Was ist zu lesen? Zum Beispiel von Lehr- und ersten Arbeitsjahren in Finnland, wohin Helke Sander in den 1950er Jahren kam und wo sie Männer kennen lernte wie ihren Schwiegervater, der »seine Hemden selbst bügelte, sein Bett machte und wie alle seine Kartoffeln pellte: eine solche Möglichkeit Mann war mir in Deutschland noch nie begegnet«. Iris Gusner studierte in Moskau und empfand die DDR nach ihrer Rückkehr als erstaunlich klein und eng. Helke Sander beschreibt ihre vergeblichen Versuche, bestimmte Stoffe in Sendern unterzubringen: die Themen, etwa ein »Abtreibungskrimi«, waren gar zu »gewagt«. Iris Gusner lässt an den Entstehungsprozessen aller ihrer DEFA-Filme teilhaben, was in jedem Fall Lust macht, diese Arbeiten nach Jahrzehnten wieder zu sehen: Im Fall der »Taube auf dem Dach« (1973), ihrem Debüt, das wegen einer »falschen Darstellung der Arbeiterklasse« verboten worden war, wird dieser Wunsch bald in Erfüllung gehen: Die DEFA-Stiftung hat das Negativ restauriert und plant im Frühsommer eine Premiere.

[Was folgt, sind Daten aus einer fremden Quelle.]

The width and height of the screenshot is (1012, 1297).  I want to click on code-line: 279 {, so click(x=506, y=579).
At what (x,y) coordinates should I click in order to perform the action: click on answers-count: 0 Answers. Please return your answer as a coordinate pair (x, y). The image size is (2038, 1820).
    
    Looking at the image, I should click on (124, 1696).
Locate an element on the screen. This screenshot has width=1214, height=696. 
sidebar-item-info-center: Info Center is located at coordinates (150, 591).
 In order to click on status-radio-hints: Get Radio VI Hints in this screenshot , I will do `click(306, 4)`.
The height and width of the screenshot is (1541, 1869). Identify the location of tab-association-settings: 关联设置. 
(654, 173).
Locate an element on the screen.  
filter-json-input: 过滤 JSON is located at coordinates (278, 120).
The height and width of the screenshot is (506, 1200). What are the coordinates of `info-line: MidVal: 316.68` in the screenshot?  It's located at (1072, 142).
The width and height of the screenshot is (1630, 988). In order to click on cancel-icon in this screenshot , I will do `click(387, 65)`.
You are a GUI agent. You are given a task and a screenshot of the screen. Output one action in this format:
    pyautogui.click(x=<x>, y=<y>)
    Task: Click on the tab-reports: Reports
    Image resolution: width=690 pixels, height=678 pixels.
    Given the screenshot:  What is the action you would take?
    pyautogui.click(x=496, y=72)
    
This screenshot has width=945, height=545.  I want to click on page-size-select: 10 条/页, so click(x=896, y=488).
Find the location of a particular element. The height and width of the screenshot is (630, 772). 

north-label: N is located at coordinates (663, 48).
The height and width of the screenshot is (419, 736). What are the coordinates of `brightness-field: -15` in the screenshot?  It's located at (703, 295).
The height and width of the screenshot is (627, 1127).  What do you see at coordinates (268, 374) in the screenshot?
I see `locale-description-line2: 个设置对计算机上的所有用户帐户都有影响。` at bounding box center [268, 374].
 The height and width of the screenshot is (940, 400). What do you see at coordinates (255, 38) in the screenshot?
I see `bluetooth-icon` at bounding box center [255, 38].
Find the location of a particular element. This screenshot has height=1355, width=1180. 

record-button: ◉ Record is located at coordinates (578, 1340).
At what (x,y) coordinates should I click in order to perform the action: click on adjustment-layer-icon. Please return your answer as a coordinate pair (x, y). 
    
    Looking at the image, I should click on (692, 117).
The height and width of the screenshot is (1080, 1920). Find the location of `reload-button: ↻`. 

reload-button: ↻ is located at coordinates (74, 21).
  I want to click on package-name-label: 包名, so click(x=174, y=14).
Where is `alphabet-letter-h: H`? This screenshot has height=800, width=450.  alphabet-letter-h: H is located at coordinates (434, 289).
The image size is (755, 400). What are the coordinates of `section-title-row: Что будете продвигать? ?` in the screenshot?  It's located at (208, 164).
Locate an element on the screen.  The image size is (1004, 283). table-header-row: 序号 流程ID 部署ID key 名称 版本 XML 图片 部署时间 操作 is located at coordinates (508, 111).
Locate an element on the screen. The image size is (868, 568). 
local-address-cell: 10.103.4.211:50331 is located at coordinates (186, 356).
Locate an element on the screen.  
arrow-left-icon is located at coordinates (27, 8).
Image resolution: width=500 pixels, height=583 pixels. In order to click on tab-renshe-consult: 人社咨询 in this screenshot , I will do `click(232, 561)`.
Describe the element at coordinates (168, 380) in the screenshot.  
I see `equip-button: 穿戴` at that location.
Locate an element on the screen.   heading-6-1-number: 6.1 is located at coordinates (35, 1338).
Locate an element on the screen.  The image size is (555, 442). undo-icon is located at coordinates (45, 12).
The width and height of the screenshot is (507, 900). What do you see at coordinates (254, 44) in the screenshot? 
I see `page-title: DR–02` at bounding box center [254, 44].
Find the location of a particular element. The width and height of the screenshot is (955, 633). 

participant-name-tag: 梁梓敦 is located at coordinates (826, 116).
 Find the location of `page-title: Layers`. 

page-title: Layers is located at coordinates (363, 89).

Zu den schönsten Kapiteln des Buches gehören die eingefügten Porträts: unter anderem von Doris Lessing, Peter Weiss, dem »Neulehrer« Herrn Kaiser und Michail Romm. Hoch spannend die Entstehungsgeschichte des Films »BeFreier und Befreite« (1991), in dem sich Helke Sander zum ersten Mal dem tabuisierten Thema der Vergewaltigungen durch russische Soldaten zuwandte. Und von Iris Gusner ist zu erfahren, warum sie erst im August 1989 ihre Koffer packte und eine genehmigte Westreise zur Übersiedlung in die Bundesrepublik nutzte. Dies und manches andere, über die Gründung der ersten Kinderläden und der Zeitschrift »Frauen und Film«, das »Kollektiv« DEFA, die bis heute anhaltende Abneigung Helke Sanders gegenüber der »Legende von Paul und Paula« und die Lust beider Frauen, immer Zeitzeuginnen sein zu wollen, ist in diesem Buch nachzulesen. Eine vergnügliche, erhellende Lektüre – übrigens auch für Männer.
Iris Gusner/Helke Sander: Fantasie und Arbeit. Biografische Zwiesprache. Schüren Verlag Marburg, 292 S., 19,90 €.